People, especially multiligual people, don't have such a neat and tidy way to find the right words to express ideas. We have at least two major brain areas dedicated to speaking, broadly dedicated to "knowing the right words" and "producing the right words". No simple lookup tables and lists of numbers.


Well I tried to do that in my first post. The main thing to grasp is that it first translates words or images into "ideas", rich "feature vectors", and it's "thinking" is basically a dynamic process. "Given what I'm hearing (my input) and what I know (my knowledge), what would I say?" -- where the input is translated into a feature vector, knowledge is the state of the neurons in my brain, and the output is another feature vector.


wikipedia/via Gemini:
I was hoping you'd address the human version of ideas without words or images. You seemed to refer to that in one of the quotes of what you said that I included in my post up thread.
 
I have gotten halfway through Startide! I don't think I've read any Jack Vance, but I'll put him on my "someday" list!
So many quotable quotes from him, but a few of my favourites, the first of which is relevant to AI:

-----

“What are your fees?" inquired Guyal cautiously.

"I respond to three questions," stated the augur. "For twenty terces I phrase the answer in clear and actionable language; for ten I use the language of cant, which occasionally admits of ambiguity; for five, I speak a parable which you must interpret as you will; and for one terce, I babble in an unknown tongue.”

-----

“Two hours of loose philosophizing will never tilt the scale against the worth of one sound belch.”

-----

“The woman behind the bar called out: ‘Why do you stand like hypnotized fish?

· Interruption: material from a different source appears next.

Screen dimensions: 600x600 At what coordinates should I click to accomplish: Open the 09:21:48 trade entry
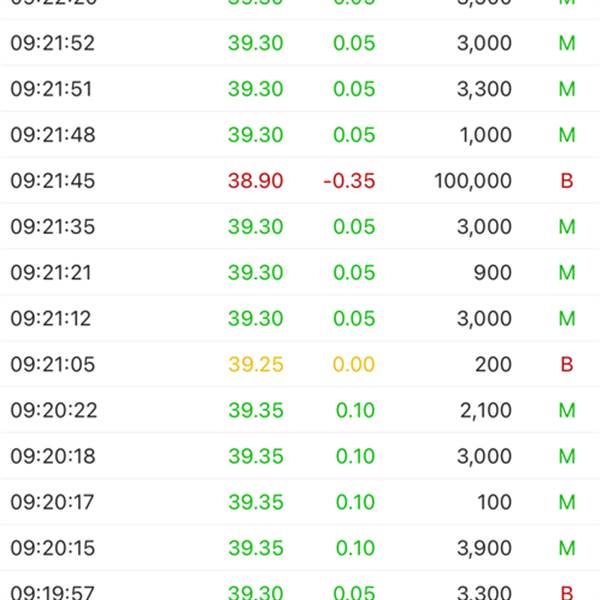click(300, 134)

Did you come to drink beer or to eat food?’

‘Be patient,’ said Gersen. ‘We are making our decision.’

The remark annoyed the woman. Her voice took on a coarse edge. “Be patient,’ you say? All night I pour beer for crapulous men; isn’t that patience enough? Come over here, backwards; I’ll put this spigot somewhere amazing, at full gush, and then we’ll discover who calls for patience!”
 
There's a saying,

"The key to success is sincerity. If you can fake that you've got it made."

That, in a nutshell, is my view of AI. No matter how sincere it sounds, it's just faking it.
 
I was hoping you'd address the human version of ideas without words or images. You seemed to refer to that in one of the quotes of what you said that I included in my post up thread.
You started a thread considering "what makes a human, human," together with a thought bubble about AI, which sorta kinda inferred you wanted a conversation that combines the two. So @nice90sguy is trying to explain how LLMs work.

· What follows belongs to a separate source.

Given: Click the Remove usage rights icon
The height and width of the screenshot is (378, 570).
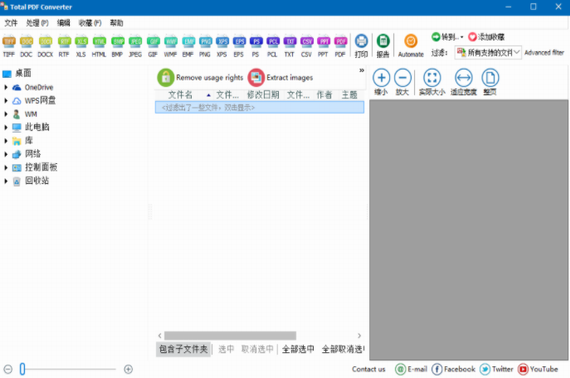Looking at the screenshot, I should point(166,77).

If you wanted a discussion about "how minds work", which I think is what you actually want, maybe conflating that question with AI has confused things.

Minds "think", a LLM "calculates" using mathematical predictions based on a pre-existing data set (the training content). AIs don't think, they calculate. Turn the power off, a computer is completely inert, does absolutely nothing. Turn a mind off, you're dead.

How different minds do their thinking, imaging, whatever it is that different minds do - I'm not sure that invoking AI is going to answer that.

"Thinking" in this context, and contemplating your aphantastic brain that doesn't visualise, is an extremely thought provoking conversation. Your prompting makes me see that describing a visual mind versus a non-visual mind is extremely hard to do, maybe even impossible.

I for example, cannot imagine a non-visual mind, because I soon as I try to think it, there's a visual image created in my mind. I can't easily describe it, but there it is - and once it's there, for the purposes of this contemplation, it's always there. I've brought something new into being. A computer can't do that, it can only concatenate from something old.

AI, in this context, is a complete red herring. That's a key difference - in my mind you have to be a living thing, to think. Mentioning a red herring is, of course, a visual construct, which doesn't actually help at all...

And I've not even had breakfast yet! I think the above, might be a sugar low.